__To do__.
Every line from the one with "Viewport: 773px width, 658px height." to the end of the listing below must be printed exactly, with no other text and no pictures.

__Dataset__.
::::

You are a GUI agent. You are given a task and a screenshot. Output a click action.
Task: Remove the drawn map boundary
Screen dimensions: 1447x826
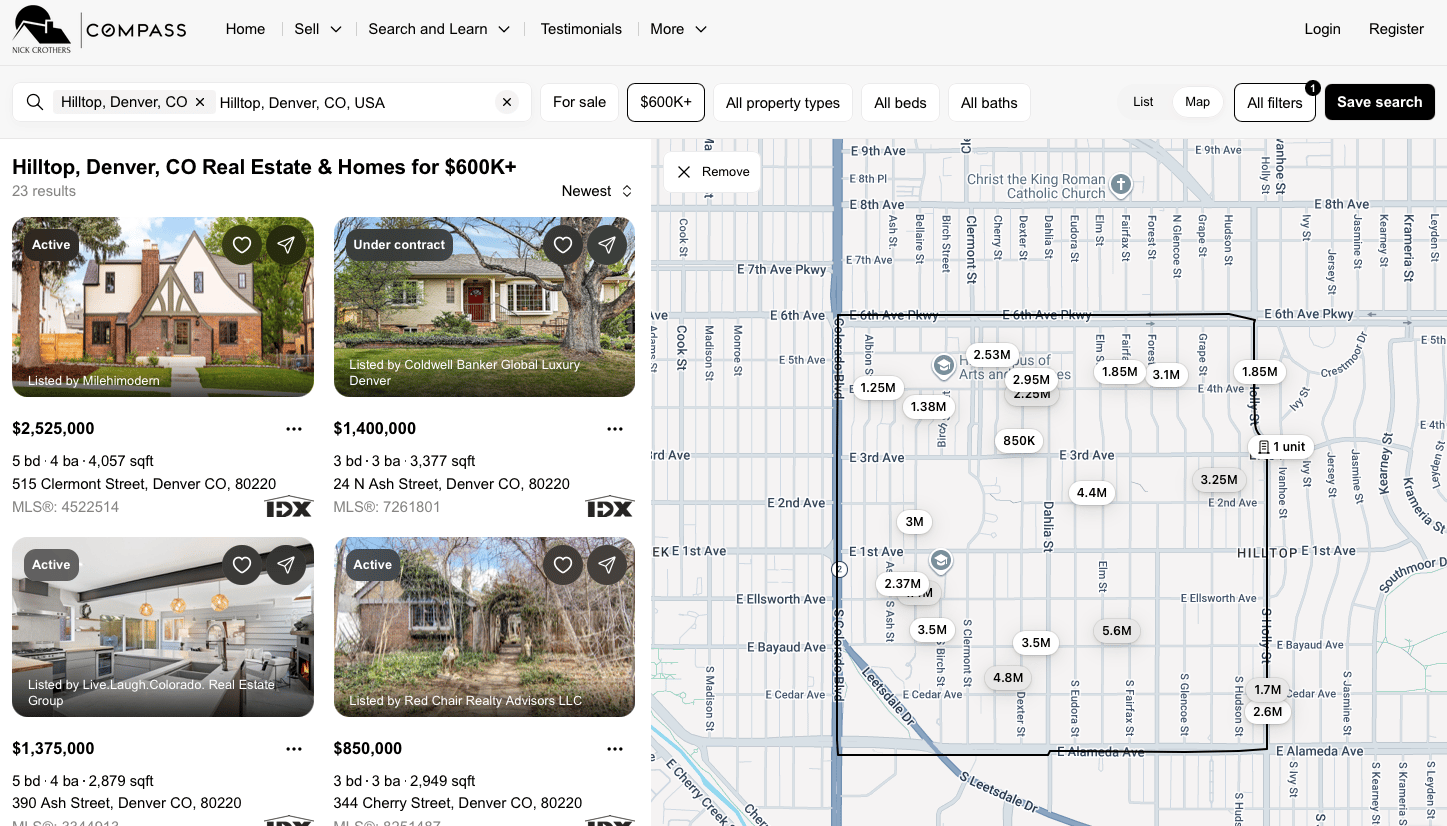pyautogui.click(x=713, y=172)
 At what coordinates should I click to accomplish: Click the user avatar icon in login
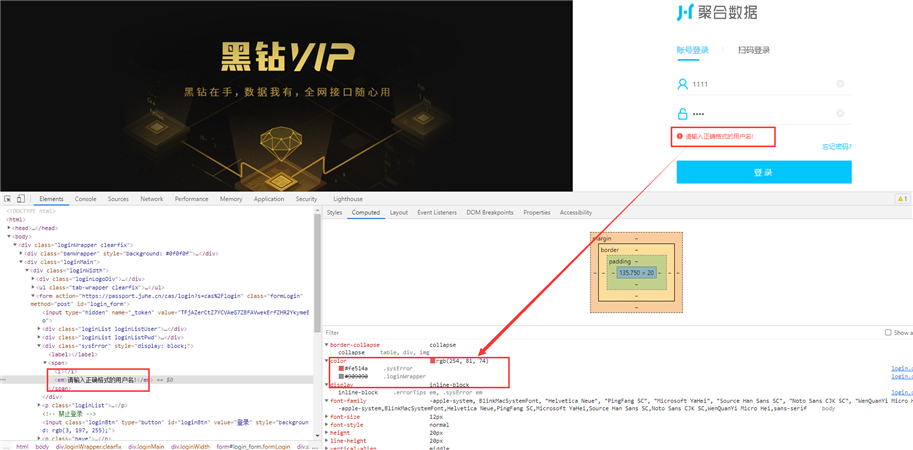coord(682,84)
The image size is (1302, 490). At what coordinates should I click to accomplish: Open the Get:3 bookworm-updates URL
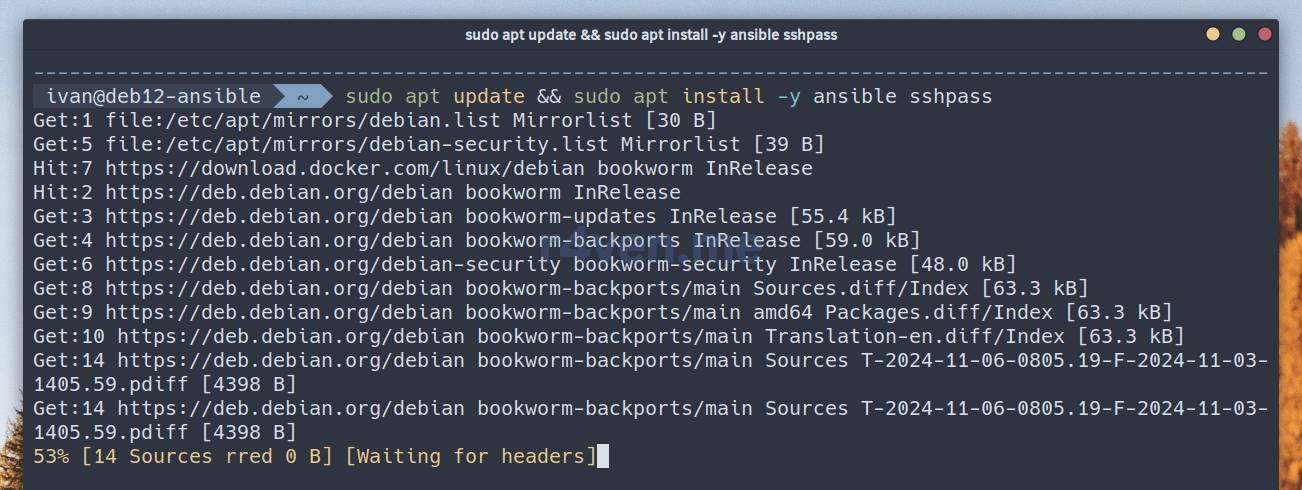[278, 217]
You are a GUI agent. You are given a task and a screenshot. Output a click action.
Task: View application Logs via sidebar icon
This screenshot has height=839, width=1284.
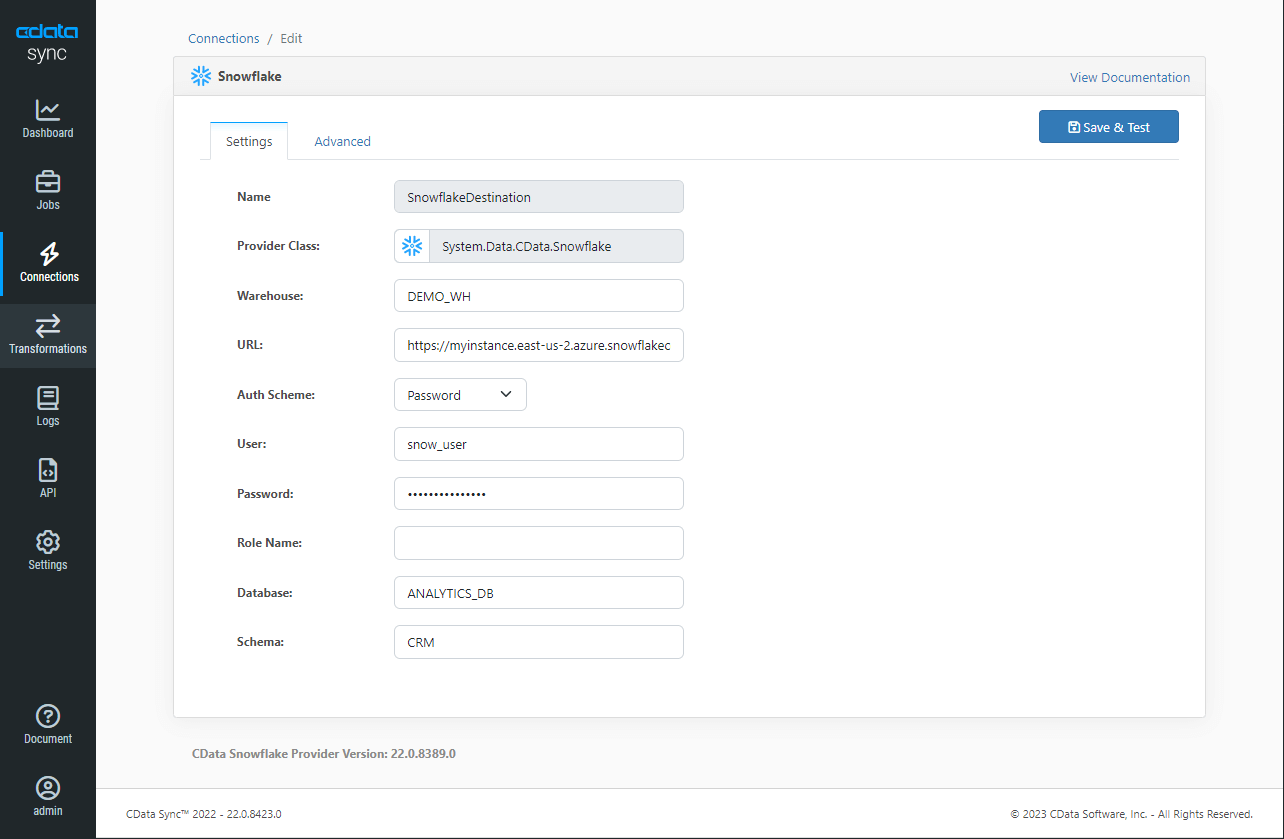click(x=47, y=406)
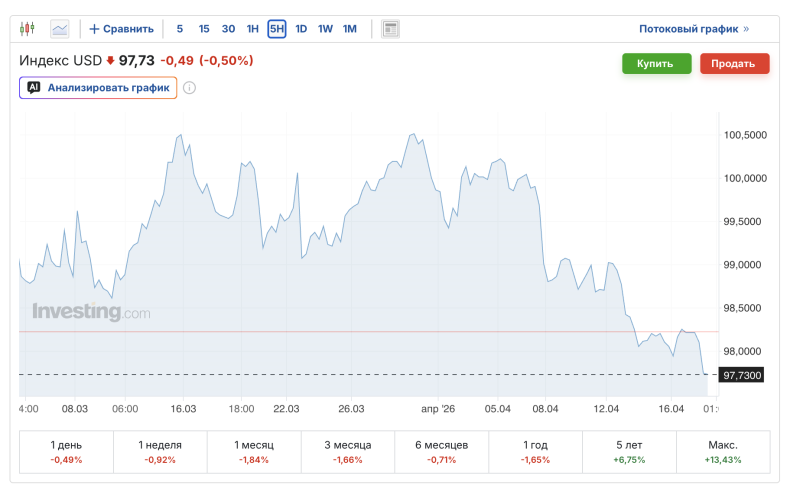Click the AI Анализировать график button
800x494 pixels.
tap(98, 88)
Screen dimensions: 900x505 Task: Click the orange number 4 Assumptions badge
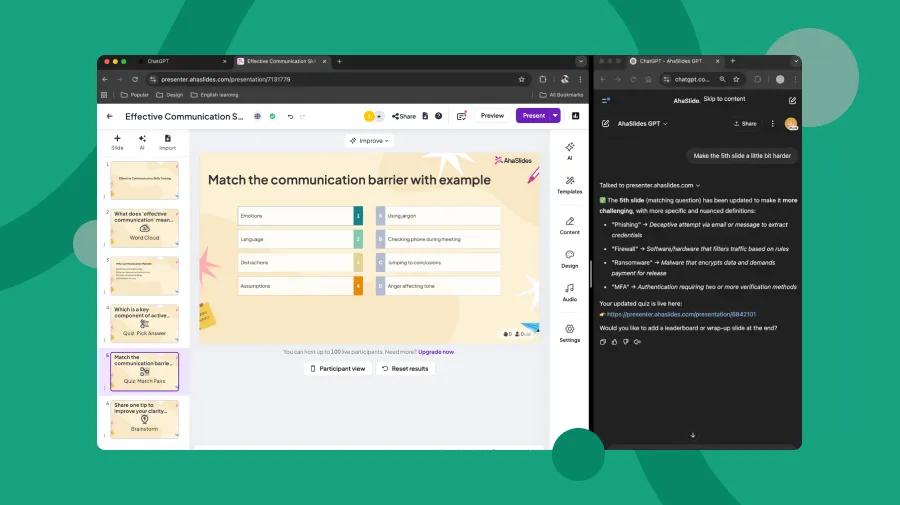click(x=358, y=286)
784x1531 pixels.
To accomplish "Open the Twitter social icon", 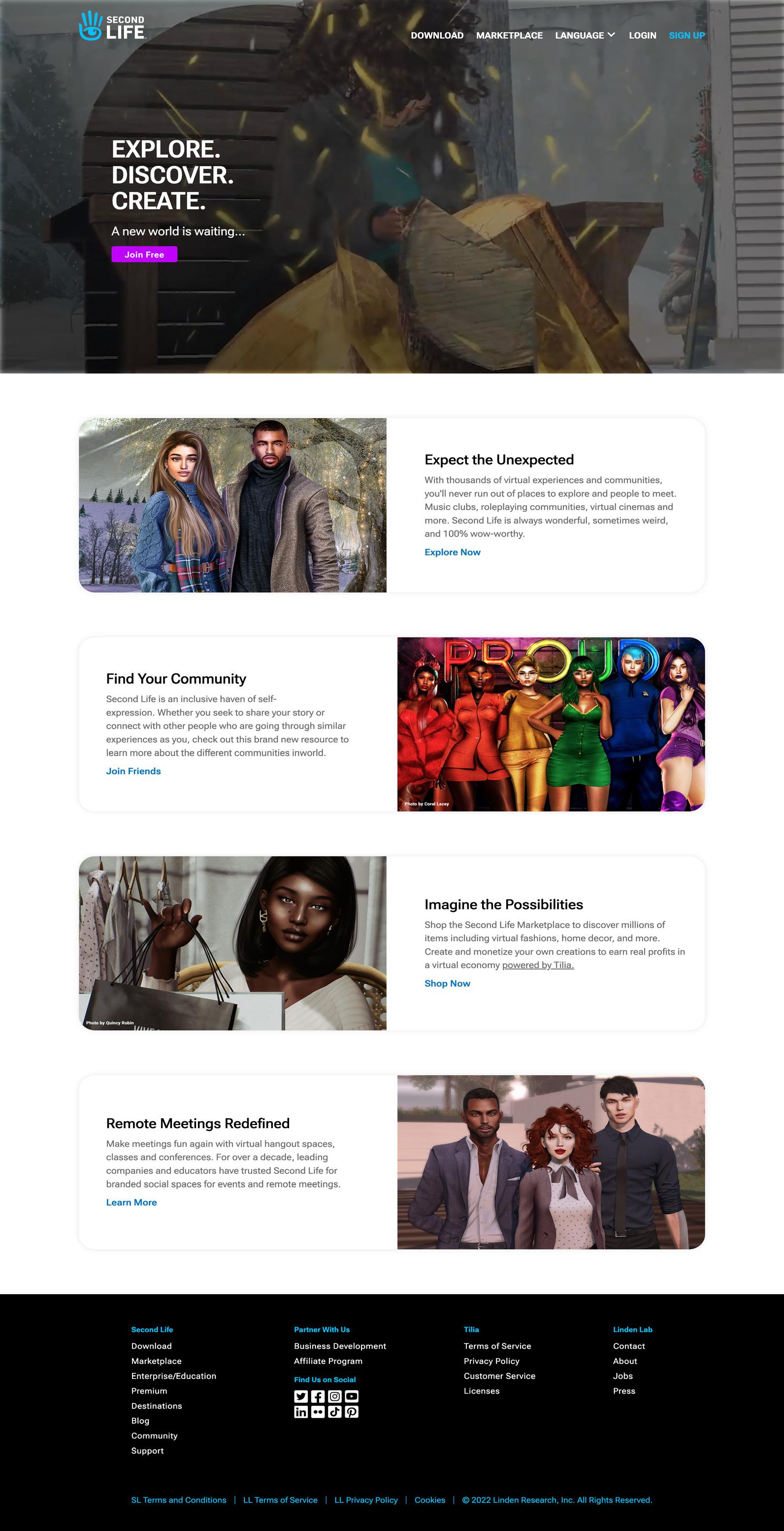I will [x=301, y=1397].
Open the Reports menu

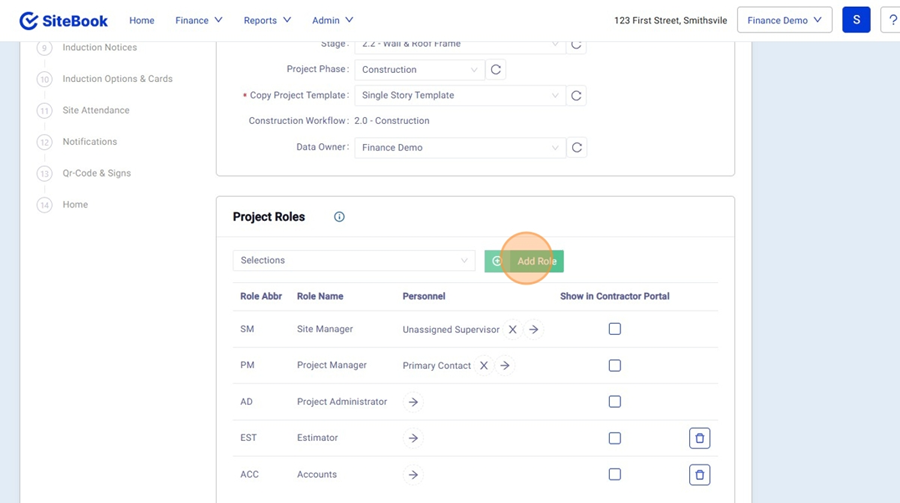coord(267,20)
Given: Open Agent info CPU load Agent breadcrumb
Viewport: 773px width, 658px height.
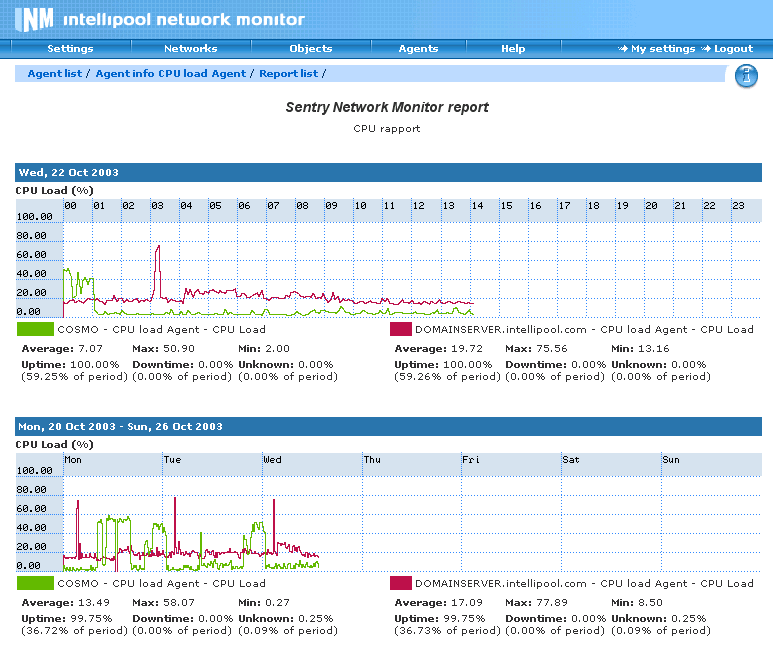Looking at the screenshot, I should point(170,74).
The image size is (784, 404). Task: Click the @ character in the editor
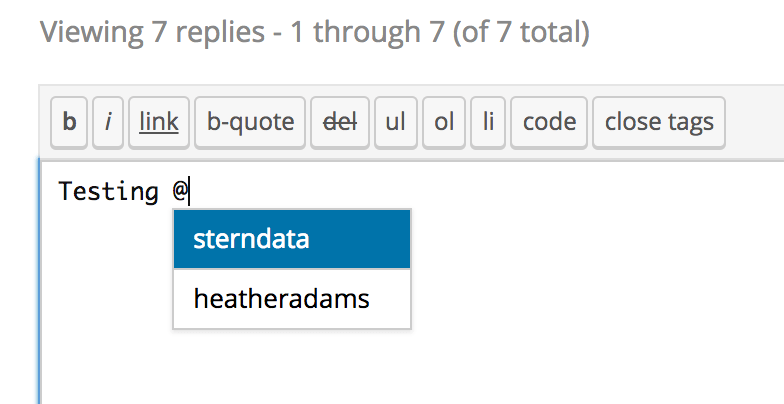coord(179,191)
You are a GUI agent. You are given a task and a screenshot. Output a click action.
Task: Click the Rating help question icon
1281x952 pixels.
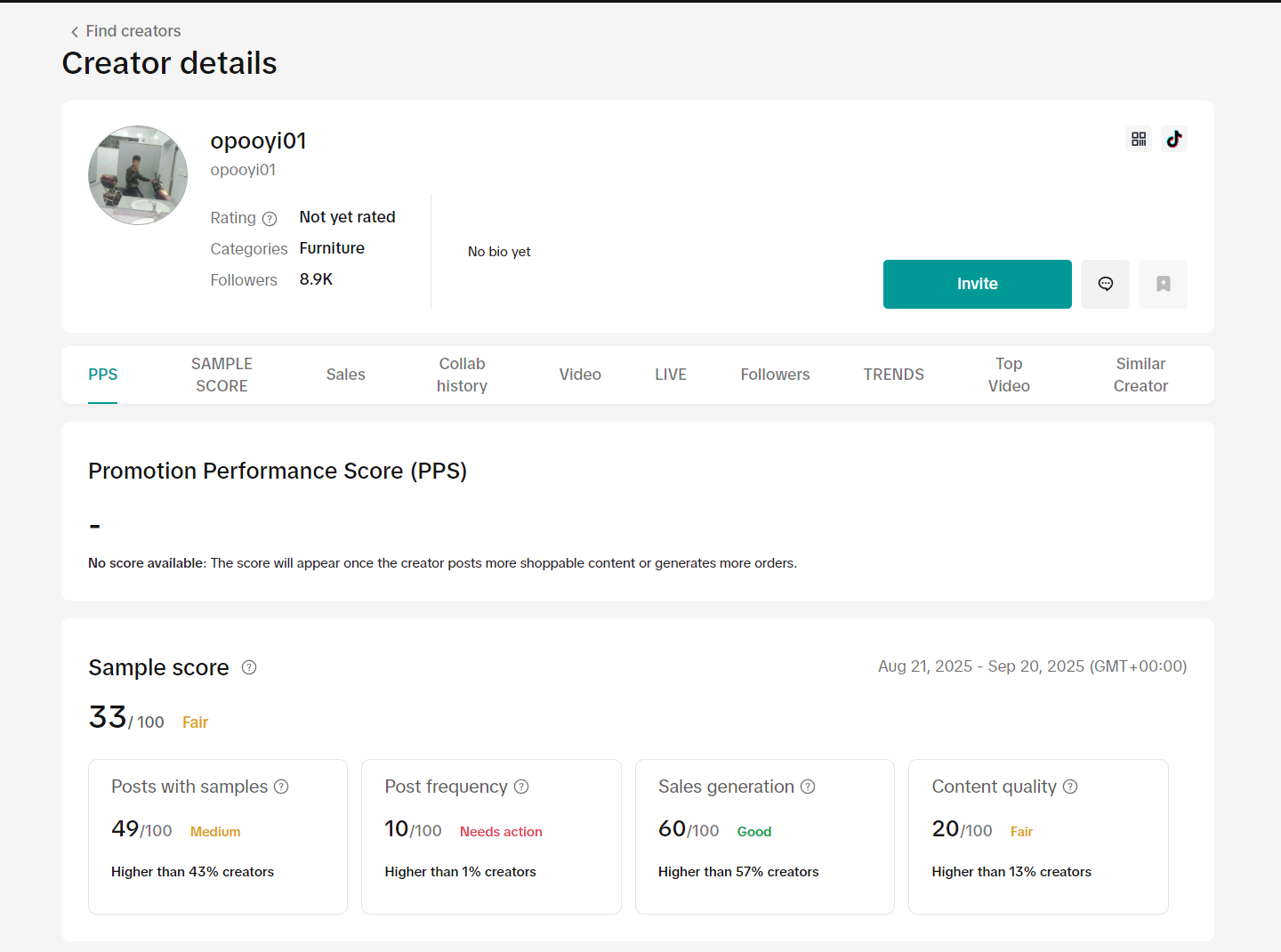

::::

__Exercise result__.
Viewport: 773px width, 658px height.
Looking at the screenshot, I should point(170,74).
The image size is (784, 404). Task: Click the @ character in the editor
coord(179,191)
You are a GUI agent. You are given a task and a screenshot. Output a click action.
Task: Click the Rating help question icon
1281x952 pixels.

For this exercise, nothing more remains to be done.